En 1977, Coca Andronescu, dans l’émission “les Rattlers” Photo: NTB
Ils donnent des conseils aux étudiants ou encouragés à travailler plus?
Je dis à mes étudiants: “mon Cher, si un enseignant est très bien, l’amour de lui, mais, si elle n’est pas très bon, vous devez comprendre de lui, ce qui ne devrait pas être fait. Mais prenez-vous et un autre professeur: Vous comme un grand acteur? Vous voyez dix fois un film avec lui. Si Eminescu a été en mesure de créer un dictionnaire de rimes, vous avez besoin d’avoir un portefeuille de côté et de moyens, la variété des rires, des pleurs, de silence, d’attente“.
Les jeunes et après 75 ans
Saviez-vous Marin Moraru et à l’extérieur de la scène.

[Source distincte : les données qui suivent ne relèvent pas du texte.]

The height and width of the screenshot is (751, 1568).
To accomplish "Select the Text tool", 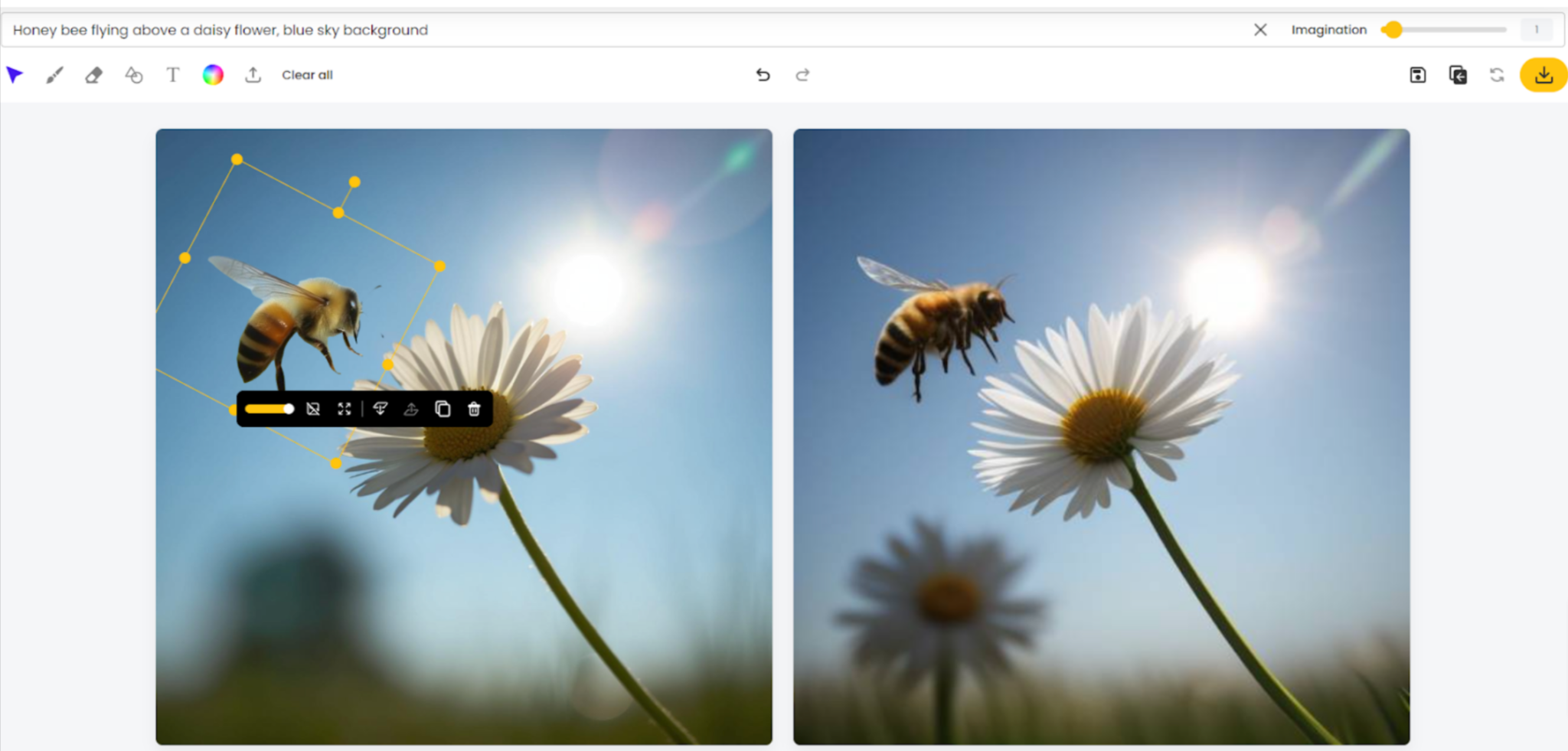I will [x=173, y=74].
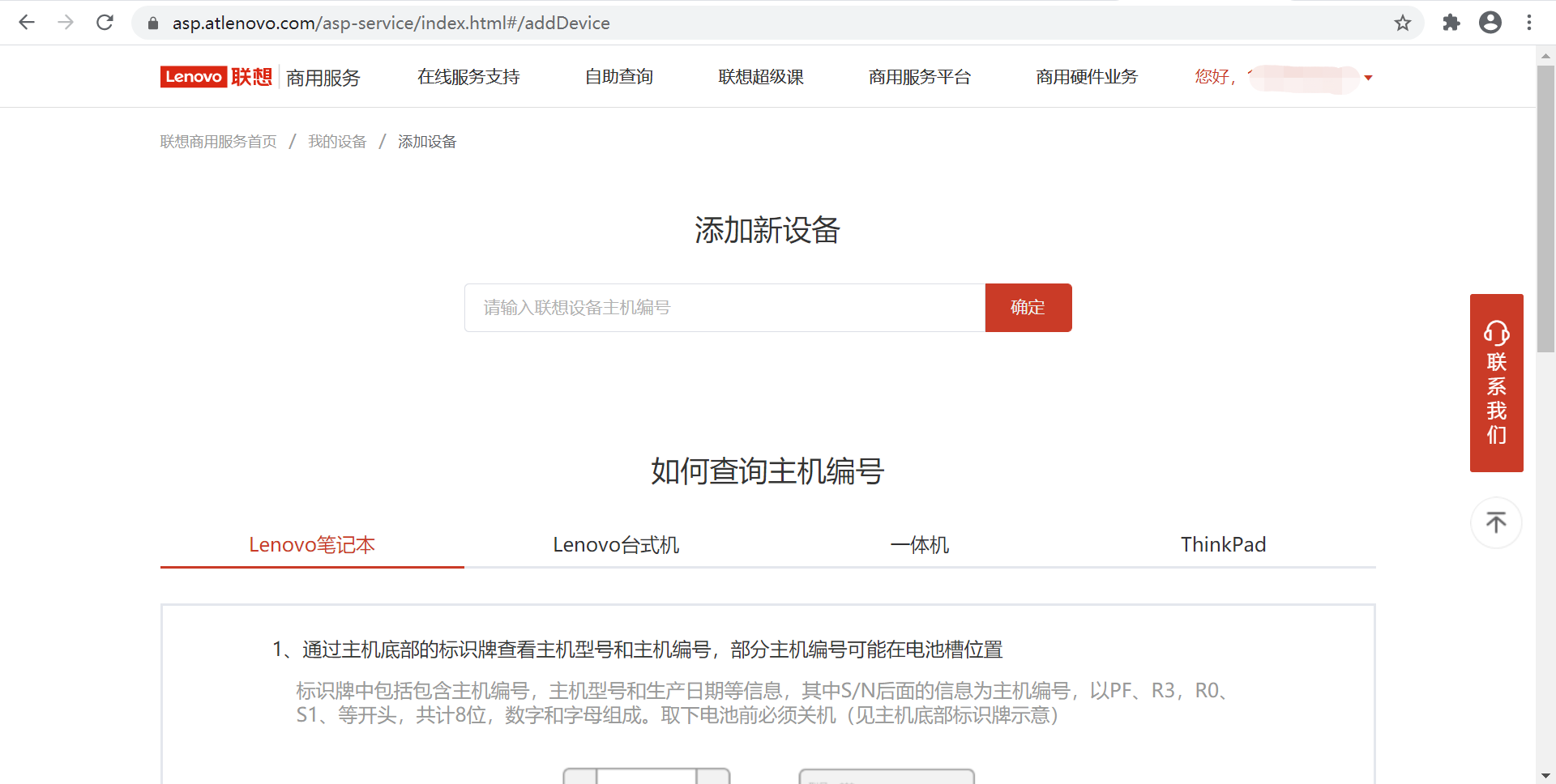Open 在线服务支持 navigation menu
Image resolution: width=1556 pixels, height=784 pixels.
[x=468, y=77]
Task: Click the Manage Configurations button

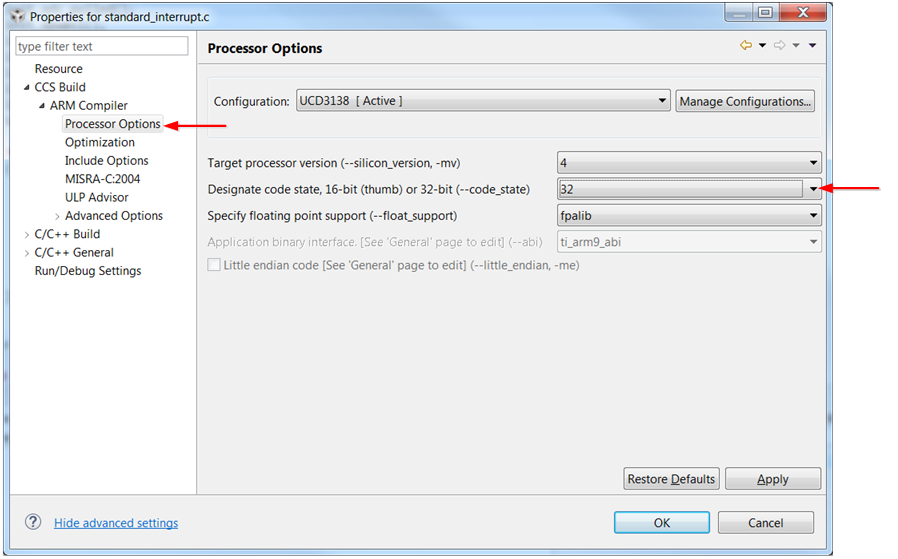Action: 745,101
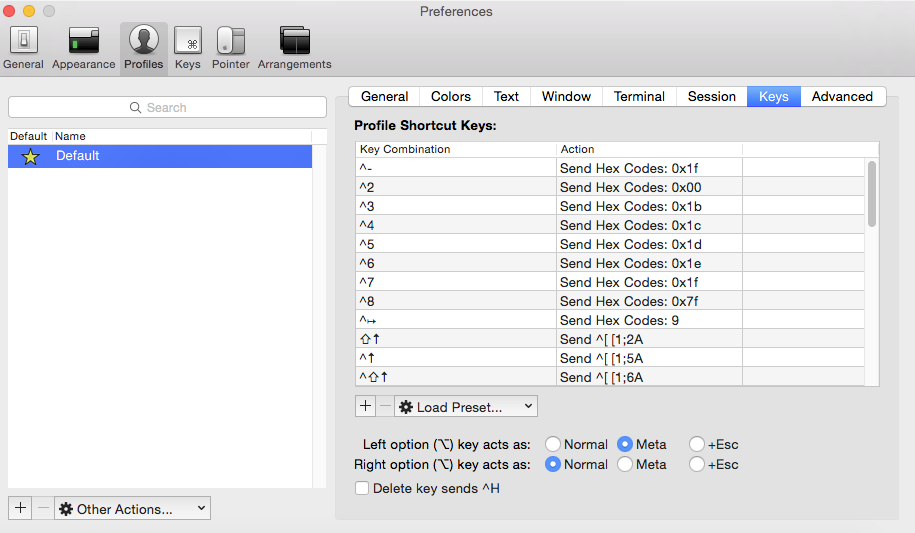915x533 pixels.
Task: Click the profile Search field
Action: click(167, 107)
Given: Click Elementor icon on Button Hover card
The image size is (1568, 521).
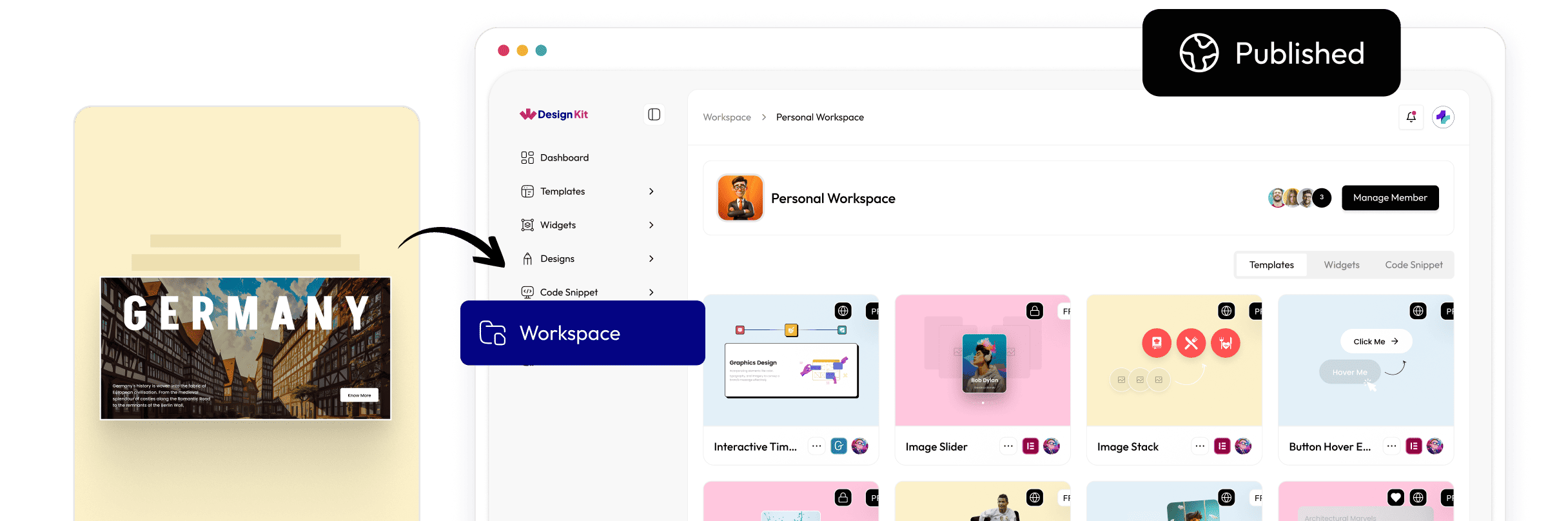Looking at the screenshot, I should tap(1414, 446).
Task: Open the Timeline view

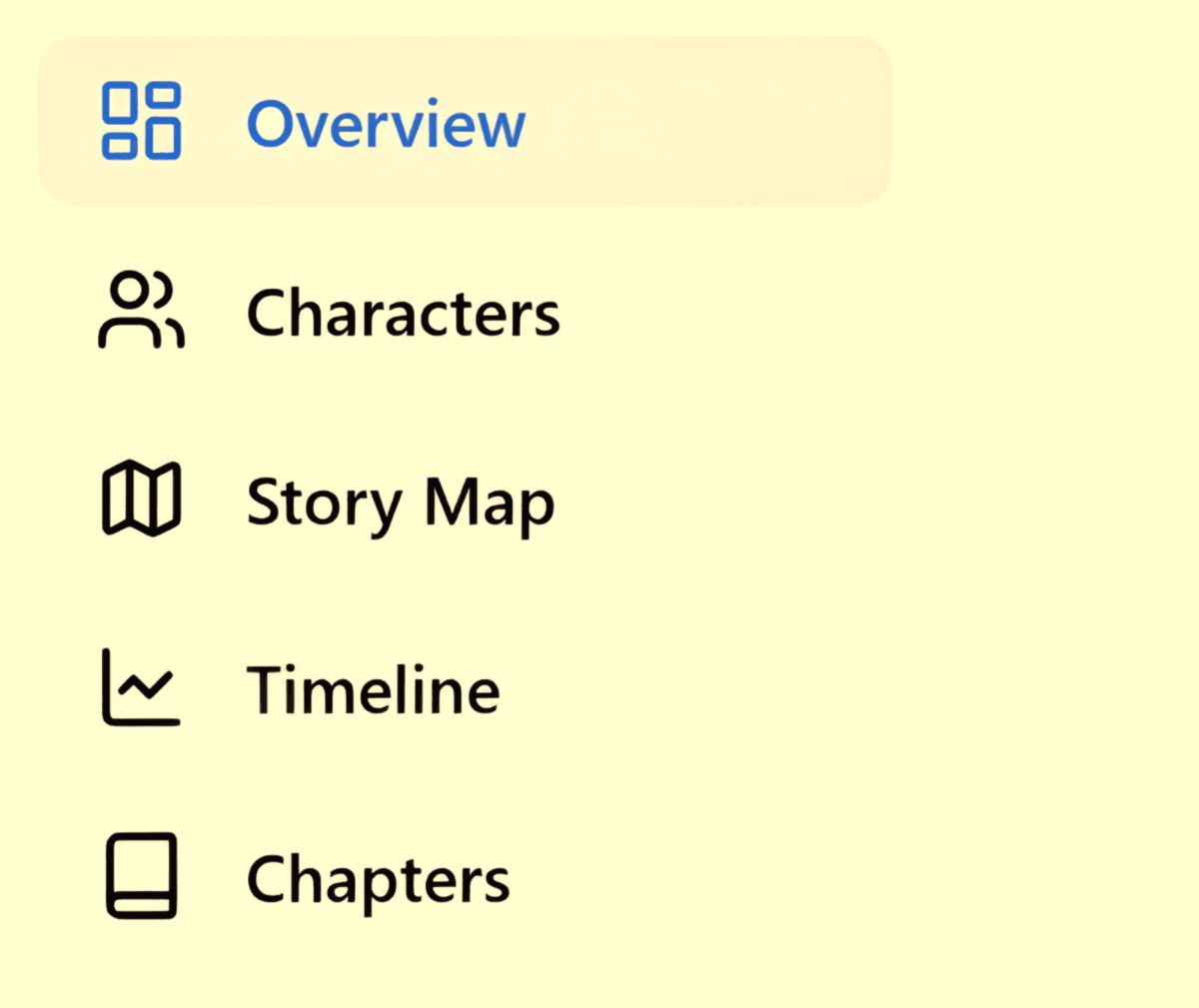Action: (x=373, y=690)
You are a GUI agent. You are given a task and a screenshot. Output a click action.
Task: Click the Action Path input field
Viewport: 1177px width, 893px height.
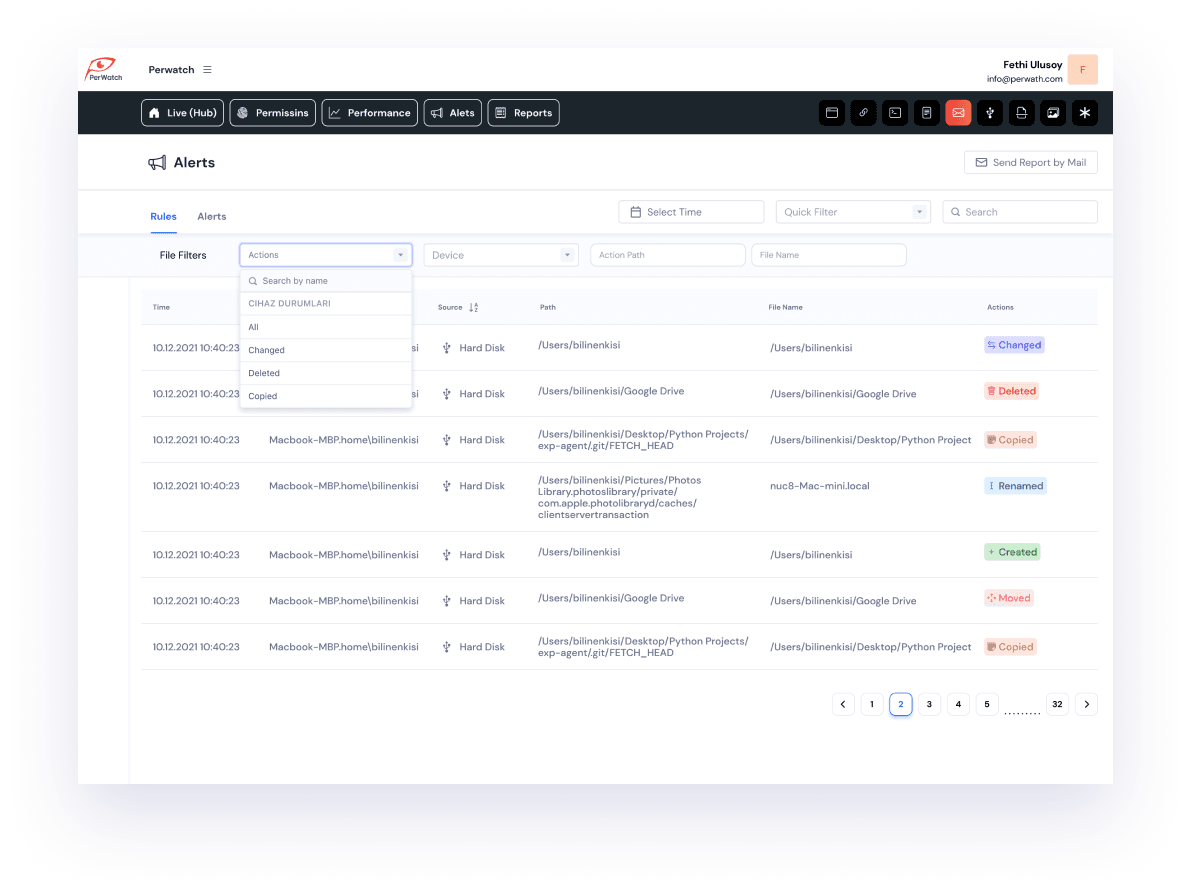tap(667, 255)
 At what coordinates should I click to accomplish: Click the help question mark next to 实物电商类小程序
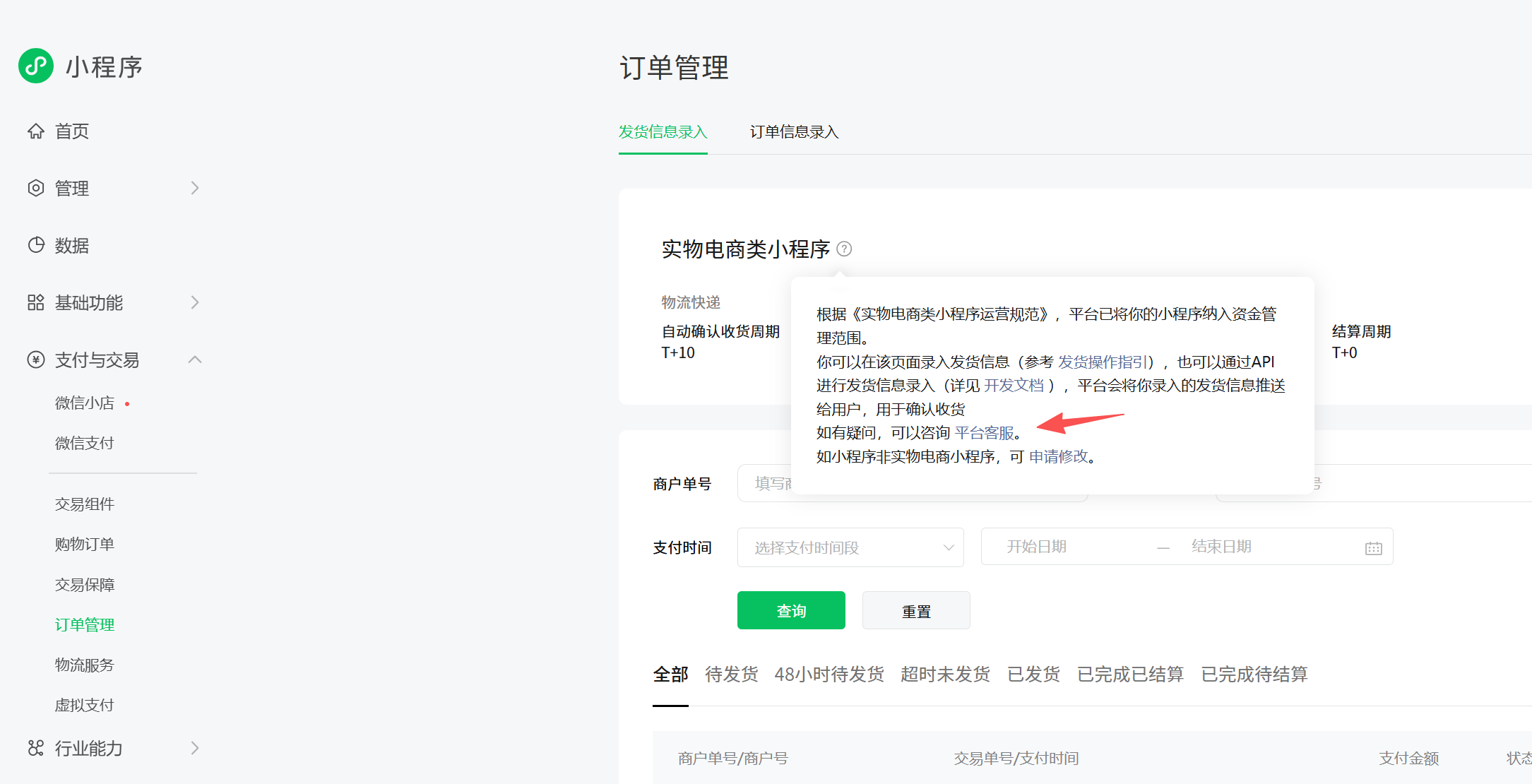[844, 249]
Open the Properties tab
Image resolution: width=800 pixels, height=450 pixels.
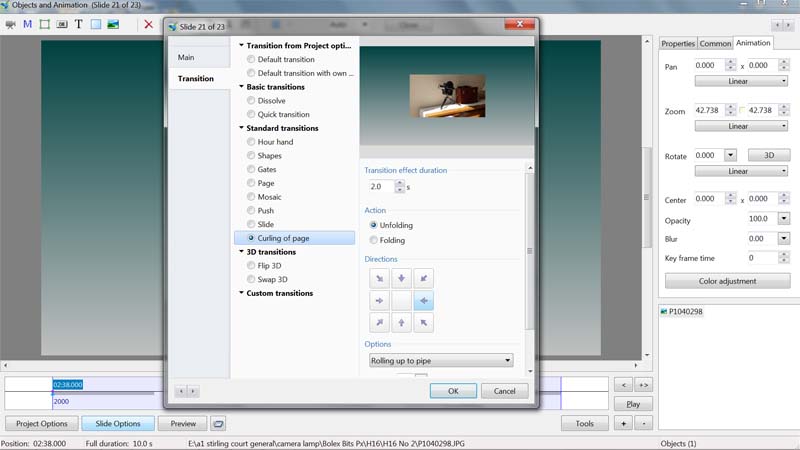click(678, 43)
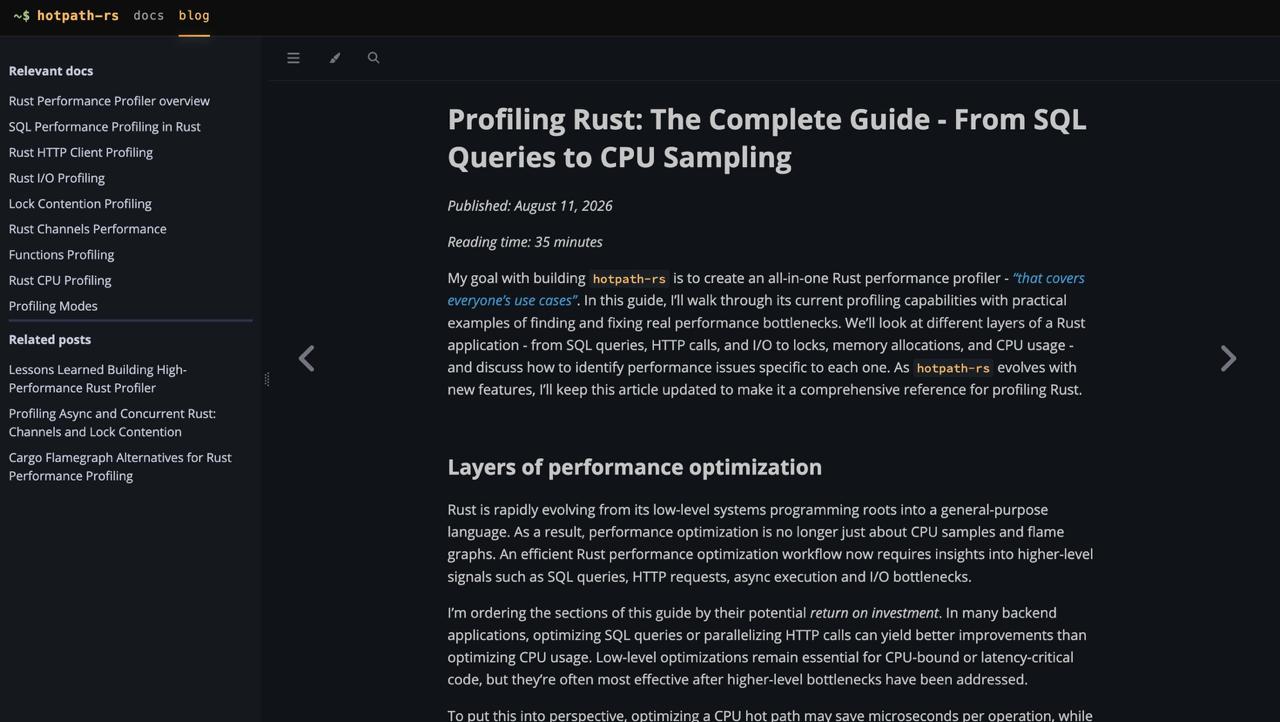
Task: View Rust CPU Profiling doc
Action: coord(60,280)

Marin Moraru était quelqu’un de très sérieux et d’une étonnante mari, avec un mariage unique. Lui et sa femme se sont rencontrés à l’université et ont créé un lien dans lequel l’inspiration et de la famille. Nous avons vu quelques années dans une rangée à la célébration de ProTV et m’a impressionné tous les temps de sa jeunesse. Je n’ai pas l’impression que les vieux, c’est toujours le même. Il avait vécu longtemps et dur, se dur dans l’action, dans le sens que c’est la période dans laquelle les acteurs de la ils ont choisi, dans un sens, la physique: pour jouer un juin-le premier, par exemple. Il avait une intuition fantastique dame Dina Cocea, qui l’ont vu dans un spectacle d’amateurs … et qui a dit que vous avez besoin de venir à l’école. Tout ce qu’elle a parlé à être en mesure de participer dans les cours. Je me souviens de la dernière rencontre avec Marin Moraru, à l’Hôtel du Maréchal, quand il a tourné Albulescu de 80 ans. Dinică était passé entre nous déjà, mais ils étaient Marin Moraru, Ilinca Tomoroveanu et Albulescu, bien sûr. Marin Moraru observé qu’il y avait beaucoup de médecins et demanda avec un humour caustique et de: “les Médecins sont venus pour voir si nous sommes d’accord à la table? Ou dois-je prendre des médicaments?“.